We treat the launch of any new resin—baking or otherwise—not as a finish but as a checkpoint. Every barrel shipped brings a learning opportunity. The market constantly evolves, from environmental standards to application tools to product performance needs. We spend time on site not just for technical support but for real feedback.
Operators show where solids content adjustments can speed up workflows, and line supervisors point out where a stubborn nozzle slows down progress. These observations prompt new test cycles and color stability studies. We keep watch in our analytical labs for resin degradation patterns and use them to optimize subsequent synthesis runs. Transparent discussion with raw material suppliers leads to more reliable input streams. Being both producer and long-term supplier enables rapid adjustment and fosters customer trust.
Plenty of options exist for industrial coating—polyurethane, polyester, old-style alkyds. Each brings its own strengths and weaknesses. Compared to our earlier epoxies and to many market alternatives, ERBP-532 stands out in elevated chemical and mechanical performance, easier handling, a broader bake temperature window, and consistent color fidelity. Unlike polyurethanes, it resists color drift and mottle in variable humidity—a big plus in open-bay production halls. Compared to alkyd baking enamels, it resists abrasion and corrosion more effectively, making it a true fit for exterior applications and exposure-prone infrastructure.
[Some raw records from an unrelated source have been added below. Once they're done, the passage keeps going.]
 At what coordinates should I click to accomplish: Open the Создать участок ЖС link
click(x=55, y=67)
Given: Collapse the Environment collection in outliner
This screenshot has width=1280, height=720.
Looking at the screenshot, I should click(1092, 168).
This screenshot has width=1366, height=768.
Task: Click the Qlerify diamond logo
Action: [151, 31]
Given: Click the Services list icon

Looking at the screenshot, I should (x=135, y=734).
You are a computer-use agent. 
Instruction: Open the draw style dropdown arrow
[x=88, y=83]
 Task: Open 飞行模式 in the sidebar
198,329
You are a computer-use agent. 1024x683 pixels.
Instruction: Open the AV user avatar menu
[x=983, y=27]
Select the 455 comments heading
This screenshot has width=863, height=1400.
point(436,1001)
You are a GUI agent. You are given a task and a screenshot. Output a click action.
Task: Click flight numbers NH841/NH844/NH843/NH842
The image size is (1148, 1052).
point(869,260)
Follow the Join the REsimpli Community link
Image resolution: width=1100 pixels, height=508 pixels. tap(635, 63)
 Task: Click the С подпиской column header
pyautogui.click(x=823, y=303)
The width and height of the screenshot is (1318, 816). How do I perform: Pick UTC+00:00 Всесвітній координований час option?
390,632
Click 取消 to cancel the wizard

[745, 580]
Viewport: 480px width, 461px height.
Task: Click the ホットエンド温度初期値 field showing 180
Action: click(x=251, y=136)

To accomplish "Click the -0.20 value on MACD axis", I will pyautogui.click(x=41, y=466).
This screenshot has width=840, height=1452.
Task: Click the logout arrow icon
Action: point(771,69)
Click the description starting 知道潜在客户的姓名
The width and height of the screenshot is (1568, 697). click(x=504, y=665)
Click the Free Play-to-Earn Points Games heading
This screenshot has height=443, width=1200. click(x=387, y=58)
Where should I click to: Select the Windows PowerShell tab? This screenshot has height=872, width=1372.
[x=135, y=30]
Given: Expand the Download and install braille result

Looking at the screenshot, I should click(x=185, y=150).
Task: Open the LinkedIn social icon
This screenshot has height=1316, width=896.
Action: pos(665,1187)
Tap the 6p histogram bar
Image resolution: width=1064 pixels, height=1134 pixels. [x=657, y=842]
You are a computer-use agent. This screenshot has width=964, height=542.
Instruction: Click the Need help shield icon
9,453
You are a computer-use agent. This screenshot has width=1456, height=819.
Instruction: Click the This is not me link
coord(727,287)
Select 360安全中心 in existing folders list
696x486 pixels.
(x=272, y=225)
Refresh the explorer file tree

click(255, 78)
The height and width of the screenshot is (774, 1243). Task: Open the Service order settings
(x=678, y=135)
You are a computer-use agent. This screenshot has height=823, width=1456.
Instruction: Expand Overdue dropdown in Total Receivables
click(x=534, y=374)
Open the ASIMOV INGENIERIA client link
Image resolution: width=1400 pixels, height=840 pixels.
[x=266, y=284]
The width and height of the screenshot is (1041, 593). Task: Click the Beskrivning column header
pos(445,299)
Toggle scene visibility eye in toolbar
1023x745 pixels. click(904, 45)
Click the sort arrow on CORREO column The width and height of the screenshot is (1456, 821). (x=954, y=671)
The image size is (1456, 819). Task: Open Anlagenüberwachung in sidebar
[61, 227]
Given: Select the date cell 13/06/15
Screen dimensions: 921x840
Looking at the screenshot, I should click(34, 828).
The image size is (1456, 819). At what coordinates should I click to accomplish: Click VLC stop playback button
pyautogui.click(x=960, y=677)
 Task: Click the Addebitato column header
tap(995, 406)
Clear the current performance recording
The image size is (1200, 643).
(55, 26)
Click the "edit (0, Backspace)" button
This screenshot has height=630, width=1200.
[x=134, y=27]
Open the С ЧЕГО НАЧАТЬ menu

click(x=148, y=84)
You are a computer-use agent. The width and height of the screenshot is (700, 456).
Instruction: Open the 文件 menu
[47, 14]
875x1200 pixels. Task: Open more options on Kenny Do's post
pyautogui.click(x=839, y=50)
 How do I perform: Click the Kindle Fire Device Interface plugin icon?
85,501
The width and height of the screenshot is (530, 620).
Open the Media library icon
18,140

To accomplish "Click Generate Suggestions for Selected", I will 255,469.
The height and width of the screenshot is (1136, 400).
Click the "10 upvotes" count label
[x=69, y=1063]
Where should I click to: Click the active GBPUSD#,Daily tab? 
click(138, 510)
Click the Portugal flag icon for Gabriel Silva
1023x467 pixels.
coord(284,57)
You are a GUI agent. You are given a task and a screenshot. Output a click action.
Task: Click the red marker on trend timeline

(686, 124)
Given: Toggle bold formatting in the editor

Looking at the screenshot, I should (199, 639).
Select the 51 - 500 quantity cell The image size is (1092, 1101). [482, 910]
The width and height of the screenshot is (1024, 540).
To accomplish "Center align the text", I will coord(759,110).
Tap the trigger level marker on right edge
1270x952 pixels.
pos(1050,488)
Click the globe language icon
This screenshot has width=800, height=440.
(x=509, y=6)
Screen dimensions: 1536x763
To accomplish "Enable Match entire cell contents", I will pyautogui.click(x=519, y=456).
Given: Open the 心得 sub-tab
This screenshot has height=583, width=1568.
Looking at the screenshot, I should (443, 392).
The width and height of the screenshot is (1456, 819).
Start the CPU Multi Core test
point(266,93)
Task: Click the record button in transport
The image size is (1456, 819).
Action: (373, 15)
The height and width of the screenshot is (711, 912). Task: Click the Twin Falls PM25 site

Whereas typical epoxy baking paints might require tighter oven controls and restrictive batch sizes, our new formulation handles the imperfect scenarios encountered by almost every paint shop. It resists fish-eye at substrate transitions and flows out well around welds, corners, and deep-drawn elements. Users are not forced into costly equipment upgrades or exotic safety controls. The paint’s resilience means less downtime and fewer out-of-spec shipments. These points came not from a sales pitch, but from field records and shop logs kept by our own teams and our end users.
Our industry faces ongoing pressure for safer, greener, and more resilient coatings. Epoxy resins remain among the most trusted platforms for advanced paint systems, but only through continuous R&D can we raise the bar both for plant safety and end-use durability. With ERBP-532, we want to set an example for direct collaboration between manufacturers, end-users, and their project engineers. As regulatory standards evolve and new substrate chemistries emerge, we stay ready to tune resin and hardener profiles to match new demands. Everything we learn from one production cycle goes directly into improving the next.
Shop managers, plant engineers, and maintenance pros know their operations better than anyone. We listen, iterate, and deliver solutions built for their world, not just for laboratory ideal cases. That is the true mark of direct manufacturing: products that reflect the daily challenges of real people, delivering performance where and when it counts.